--- RECORDS FOR THE TASK Enclosed Below ---

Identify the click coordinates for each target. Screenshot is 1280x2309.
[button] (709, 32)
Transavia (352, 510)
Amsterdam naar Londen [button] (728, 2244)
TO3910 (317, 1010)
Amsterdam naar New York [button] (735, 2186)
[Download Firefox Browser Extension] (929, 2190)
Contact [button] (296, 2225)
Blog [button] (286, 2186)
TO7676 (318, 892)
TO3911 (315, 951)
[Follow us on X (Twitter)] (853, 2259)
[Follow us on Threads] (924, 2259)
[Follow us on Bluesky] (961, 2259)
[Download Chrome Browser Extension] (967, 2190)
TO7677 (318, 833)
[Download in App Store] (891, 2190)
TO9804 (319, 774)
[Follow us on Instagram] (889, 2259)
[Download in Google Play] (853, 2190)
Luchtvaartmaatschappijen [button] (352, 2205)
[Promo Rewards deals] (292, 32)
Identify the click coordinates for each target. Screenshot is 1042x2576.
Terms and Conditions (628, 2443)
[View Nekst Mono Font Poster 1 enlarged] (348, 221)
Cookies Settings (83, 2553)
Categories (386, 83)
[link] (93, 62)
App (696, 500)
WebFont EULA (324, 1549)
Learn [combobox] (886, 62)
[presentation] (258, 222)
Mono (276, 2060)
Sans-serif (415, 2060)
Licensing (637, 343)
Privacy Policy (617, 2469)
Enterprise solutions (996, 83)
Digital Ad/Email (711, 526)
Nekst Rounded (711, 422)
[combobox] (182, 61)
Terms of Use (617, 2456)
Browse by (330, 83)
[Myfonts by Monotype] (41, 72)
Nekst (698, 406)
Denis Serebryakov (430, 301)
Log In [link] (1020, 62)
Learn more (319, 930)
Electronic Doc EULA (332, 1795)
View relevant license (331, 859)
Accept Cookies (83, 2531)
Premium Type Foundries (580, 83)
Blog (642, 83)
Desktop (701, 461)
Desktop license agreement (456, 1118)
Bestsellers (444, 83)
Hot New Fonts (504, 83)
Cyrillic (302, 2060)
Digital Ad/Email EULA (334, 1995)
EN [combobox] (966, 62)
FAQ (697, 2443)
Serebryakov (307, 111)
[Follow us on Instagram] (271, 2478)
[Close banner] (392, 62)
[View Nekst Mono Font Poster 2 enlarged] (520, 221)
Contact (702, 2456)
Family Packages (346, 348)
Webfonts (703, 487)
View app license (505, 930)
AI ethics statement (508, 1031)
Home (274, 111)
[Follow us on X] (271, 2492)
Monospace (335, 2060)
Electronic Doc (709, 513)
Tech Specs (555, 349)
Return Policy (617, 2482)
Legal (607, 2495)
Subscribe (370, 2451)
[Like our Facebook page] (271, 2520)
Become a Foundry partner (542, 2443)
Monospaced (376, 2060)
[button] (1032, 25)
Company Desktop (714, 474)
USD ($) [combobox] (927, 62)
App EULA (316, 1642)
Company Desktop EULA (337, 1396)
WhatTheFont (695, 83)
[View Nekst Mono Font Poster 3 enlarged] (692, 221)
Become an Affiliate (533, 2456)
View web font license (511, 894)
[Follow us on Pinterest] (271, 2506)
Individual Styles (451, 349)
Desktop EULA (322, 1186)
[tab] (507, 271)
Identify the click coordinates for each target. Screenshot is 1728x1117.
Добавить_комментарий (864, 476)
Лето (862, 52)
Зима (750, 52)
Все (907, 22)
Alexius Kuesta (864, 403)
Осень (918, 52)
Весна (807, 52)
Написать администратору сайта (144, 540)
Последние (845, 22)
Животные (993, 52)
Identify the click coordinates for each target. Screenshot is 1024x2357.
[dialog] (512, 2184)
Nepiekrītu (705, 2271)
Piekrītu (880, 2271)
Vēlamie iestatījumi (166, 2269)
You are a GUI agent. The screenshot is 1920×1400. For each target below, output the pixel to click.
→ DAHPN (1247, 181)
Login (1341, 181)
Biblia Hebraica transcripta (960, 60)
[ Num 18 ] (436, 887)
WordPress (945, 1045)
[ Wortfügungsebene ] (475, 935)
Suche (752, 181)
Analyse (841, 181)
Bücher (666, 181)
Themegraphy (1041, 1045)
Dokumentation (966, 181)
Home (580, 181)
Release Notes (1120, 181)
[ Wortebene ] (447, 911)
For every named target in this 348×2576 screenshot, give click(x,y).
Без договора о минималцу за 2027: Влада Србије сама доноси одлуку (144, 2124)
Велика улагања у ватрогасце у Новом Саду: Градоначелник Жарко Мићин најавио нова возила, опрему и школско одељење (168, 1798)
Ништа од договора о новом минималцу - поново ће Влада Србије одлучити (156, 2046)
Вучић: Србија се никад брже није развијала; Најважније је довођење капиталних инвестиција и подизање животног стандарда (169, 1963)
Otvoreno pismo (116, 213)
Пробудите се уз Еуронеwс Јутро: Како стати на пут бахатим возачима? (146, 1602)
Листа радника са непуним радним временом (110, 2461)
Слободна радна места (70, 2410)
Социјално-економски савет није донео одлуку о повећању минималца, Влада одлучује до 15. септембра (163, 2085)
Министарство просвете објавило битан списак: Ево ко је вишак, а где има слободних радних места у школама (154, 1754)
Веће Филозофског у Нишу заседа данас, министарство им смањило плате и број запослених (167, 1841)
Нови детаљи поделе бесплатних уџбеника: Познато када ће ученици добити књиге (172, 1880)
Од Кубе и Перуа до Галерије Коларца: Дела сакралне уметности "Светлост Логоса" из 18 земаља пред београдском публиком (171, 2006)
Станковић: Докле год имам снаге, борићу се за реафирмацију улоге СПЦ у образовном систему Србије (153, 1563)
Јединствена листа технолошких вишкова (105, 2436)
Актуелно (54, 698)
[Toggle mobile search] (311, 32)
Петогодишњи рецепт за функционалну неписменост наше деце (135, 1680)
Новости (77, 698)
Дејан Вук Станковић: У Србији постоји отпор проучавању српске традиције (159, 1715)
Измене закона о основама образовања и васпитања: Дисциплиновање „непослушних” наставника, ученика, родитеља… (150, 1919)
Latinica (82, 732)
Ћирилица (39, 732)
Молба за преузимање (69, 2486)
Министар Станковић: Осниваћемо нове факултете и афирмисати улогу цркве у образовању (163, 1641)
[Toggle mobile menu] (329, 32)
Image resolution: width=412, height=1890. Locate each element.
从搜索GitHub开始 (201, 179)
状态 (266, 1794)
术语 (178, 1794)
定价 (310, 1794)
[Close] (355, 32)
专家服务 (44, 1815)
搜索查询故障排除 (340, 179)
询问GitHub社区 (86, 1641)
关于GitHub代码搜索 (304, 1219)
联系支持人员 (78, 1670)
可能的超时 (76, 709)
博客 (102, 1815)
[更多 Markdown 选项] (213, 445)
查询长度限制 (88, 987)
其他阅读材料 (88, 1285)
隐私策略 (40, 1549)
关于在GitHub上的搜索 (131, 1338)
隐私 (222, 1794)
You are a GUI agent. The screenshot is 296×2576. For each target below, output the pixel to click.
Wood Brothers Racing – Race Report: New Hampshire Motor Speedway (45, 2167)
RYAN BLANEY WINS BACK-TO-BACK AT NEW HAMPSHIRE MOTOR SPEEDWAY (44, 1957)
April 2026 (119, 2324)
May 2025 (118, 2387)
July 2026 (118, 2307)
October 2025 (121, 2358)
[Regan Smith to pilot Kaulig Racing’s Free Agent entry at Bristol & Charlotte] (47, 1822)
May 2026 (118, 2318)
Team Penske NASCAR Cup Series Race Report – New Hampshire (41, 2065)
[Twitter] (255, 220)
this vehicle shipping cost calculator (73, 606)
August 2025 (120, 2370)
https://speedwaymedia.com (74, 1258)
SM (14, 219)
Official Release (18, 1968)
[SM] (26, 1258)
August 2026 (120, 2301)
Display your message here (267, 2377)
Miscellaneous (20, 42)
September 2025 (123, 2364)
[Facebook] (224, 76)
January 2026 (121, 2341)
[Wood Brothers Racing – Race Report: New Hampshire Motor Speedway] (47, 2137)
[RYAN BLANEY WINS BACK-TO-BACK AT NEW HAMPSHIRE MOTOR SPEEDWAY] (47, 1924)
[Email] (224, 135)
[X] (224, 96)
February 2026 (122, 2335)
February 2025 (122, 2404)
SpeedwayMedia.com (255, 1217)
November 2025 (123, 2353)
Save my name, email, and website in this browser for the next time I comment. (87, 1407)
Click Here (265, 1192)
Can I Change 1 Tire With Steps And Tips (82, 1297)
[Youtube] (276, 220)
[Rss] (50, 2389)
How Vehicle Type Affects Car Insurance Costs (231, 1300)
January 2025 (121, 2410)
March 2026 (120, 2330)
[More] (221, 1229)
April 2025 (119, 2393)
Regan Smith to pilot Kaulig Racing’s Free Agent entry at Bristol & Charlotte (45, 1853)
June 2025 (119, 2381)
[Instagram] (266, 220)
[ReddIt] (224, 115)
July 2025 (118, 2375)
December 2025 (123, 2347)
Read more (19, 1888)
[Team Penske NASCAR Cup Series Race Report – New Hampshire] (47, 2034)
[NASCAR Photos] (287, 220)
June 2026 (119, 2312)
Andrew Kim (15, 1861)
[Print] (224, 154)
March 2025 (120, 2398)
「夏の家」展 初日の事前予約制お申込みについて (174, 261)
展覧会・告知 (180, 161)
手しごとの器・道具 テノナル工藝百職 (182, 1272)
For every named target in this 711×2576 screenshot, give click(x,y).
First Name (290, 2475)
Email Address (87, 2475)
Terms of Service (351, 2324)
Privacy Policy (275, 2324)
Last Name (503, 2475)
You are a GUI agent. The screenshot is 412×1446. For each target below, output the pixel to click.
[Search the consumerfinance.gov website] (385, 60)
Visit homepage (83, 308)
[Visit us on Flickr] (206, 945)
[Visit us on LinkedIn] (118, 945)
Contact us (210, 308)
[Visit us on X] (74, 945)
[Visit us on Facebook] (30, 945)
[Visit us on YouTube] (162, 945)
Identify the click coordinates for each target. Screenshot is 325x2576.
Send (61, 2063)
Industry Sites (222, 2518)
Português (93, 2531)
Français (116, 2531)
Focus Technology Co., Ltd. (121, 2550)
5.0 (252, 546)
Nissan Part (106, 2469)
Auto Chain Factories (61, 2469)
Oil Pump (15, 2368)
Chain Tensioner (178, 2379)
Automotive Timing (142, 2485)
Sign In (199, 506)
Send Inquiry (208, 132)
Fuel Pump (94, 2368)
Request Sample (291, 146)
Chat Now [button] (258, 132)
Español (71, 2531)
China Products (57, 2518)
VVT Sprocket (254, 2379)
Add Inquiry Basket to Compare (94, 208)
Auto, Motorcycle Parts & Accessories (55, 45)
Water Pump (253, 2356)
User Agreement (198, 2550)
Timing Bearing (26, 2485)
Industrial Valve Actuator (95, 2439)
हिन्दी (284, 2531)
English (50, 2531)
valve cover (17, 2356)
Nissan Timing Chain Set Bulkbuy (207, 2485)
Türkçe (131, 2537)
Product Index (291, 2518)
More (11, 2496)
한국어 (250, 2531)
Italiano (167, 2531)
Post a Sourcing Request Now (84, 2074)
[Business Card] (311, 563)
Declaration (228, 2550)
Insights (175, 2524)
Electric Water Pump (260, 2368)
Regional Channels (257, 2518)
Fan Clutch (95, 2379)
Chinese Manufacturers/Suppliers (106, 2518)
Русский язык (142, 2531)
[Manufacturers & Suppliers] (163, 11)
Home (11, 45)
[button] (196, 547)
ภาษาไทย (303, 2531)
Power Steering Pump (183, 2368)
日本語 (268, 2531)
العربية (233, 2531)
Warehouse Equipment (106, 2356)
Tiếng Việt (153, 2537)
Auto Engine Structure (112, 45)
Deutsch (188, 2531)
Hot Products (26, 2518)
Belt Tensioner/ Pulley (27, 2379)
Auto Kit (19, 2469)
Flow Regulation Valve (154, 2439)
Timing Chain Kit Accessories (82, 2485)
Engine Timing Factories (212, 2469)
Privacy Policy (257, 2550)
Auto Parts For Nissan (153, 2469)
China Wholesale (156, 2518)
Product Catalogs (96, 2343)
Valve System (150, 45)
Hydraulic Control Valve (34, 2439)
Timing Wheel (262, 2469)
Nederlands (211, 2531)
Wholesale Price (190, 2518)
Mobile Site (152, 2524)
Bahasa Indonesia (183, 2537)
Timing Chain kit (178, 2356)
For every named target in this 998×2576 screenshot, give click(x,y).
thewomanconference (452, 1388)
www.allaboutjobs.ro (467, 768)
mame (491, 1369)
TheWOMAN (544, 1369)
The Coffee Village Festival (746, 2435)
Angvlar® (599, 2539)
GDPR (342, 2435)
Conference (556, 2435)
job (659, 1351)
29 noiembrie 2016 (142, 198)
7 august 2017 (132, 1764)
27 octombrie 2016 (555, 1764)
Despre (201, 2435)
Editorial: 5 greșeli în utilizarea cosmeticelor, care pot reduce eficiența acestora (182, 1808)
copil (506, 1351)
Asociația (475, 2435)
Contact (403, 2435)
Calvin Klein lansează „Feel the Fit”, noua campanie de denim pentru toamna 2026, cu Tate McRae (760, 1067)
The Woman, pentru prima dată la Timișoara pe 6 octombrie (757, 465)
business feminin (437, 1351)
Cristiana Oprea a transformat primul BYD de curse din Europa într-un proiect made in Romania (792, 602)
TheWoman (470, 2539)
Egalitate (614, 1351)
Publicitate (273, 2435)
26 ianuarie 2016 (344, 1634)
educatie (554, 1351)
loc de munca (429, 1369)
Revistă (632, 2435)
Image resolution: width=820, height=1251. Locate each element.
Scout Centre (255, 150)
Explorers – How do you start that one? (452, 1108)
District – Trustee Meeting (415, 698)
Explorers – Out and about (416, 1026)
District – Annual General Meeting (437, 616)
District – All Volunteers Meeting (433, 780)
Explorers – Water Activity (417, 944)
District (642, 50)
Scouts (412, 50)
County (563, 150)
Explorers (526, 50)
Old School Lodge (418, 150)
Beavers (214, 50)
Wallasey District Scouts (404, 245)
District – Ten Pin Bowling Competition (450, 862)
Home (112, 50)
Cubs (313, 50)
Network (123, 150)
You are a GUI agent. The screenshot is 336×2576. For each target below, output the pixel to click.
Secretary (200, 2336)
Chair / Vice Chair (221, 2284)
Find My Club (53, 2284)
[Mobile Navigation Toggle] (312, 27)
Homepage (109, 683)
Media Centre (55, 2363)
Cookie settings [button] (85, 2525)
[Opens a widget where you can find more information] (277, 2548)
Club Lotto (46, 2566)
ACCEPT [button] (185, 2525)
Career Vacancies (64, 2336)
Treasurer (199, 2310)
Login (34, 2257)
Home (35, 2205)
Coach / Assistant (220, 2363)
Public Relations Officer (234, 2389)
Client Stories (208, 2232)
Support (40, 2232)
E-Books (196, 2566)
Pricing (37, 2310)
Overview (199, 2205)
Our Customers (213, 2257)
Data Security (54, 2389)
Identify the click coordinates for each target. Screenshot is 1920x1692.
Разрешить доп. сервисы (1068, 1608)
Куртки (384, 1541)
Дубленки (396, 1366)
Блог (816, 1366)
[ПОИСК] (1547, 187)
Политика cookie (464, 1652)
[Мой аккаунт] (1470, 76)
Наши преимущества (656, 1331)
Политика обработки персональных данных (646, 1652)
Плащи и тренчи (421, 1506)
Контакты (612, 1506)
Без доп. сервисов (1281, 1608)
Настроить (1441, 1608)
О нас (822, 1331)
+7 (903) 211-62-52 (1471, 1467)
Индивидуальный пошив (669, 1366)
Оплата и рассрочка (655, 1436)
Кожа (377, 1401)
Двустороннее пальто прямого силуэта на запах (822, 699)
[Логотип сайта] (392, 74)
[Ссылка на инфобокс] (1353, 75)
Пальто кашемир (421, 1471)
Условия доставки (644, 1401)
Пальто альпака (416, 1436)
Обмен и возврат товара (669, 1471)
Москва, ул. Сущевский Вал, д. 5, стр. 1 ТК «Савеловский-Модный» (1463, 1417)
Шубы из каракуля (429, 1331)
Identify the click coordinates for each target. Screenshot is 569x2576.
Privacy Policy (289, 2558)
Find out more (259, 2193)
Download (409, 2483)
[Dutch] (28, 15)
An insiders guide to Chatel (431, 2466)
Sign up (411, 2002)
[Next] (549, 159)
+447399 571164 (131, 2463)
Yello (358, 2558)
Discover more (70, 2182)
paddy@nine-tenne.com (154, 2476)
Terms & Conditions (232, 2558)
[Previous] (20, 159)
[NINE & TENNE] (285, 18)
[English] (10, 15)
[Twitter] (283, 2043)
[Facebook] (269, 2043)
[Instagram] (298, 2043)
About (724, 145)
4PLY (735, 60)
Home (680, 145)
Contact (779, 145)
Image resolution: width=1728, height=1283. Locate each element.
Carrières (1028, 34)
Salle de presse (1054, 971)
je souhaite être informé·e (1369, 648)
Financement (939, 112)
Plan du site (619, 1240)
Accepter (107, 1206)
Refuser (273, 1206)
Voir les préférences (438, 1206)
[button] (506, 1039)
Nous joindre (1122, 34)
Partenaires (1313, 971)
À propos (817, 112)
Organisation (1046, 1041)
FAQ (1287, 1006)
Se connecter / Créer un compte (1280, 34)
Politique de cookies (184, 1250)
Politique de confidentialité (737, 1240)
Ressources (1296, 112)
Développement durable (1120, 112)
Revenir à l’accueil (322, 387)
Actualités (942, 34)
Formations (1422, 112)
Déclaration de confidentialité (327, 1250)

--- End of Enclosed RECORDS FOR THE TASK ---

• **WORK ITEM**: The range runs from the line with "Türkçe (131, 2537)" up to and including the line with "Auto Engine Structure (112, 45)" in the listing above; please write out exactly those lines and nothing more.

• **ANSWER AREA**:
Türkçe (131, 2537)
Product Index (291, 2518)
More (11, 2496)
한국어 (250, 2531)
Italiano (167, 2531)
Post a Sourcing Request Now (84, 2074)
[Business Card] (311, 563)
Declaration (228, 2550)
Insights (175, 2524)
Electric Water Pump (260, 2368)
Regional Channels (257, 2518)
Fan Clutch (95, 2379)
Chinese Manufacturers/Suppliers (106, 2518)
Русский язык (142, 2531)
[Manufacturers & Suppliers] (163, 11)
Home (11, 45)
[button] (196, 547)
ภาษาไทย (303, 2531)
Power Steering Pump (183, 2368)
日本語 (268, 2531)
العربية (233, 2531)
Warehouse Equipment (106, 2356)
Tiếng Việt (153, 2537)
Auto Engine Structure (112, 45)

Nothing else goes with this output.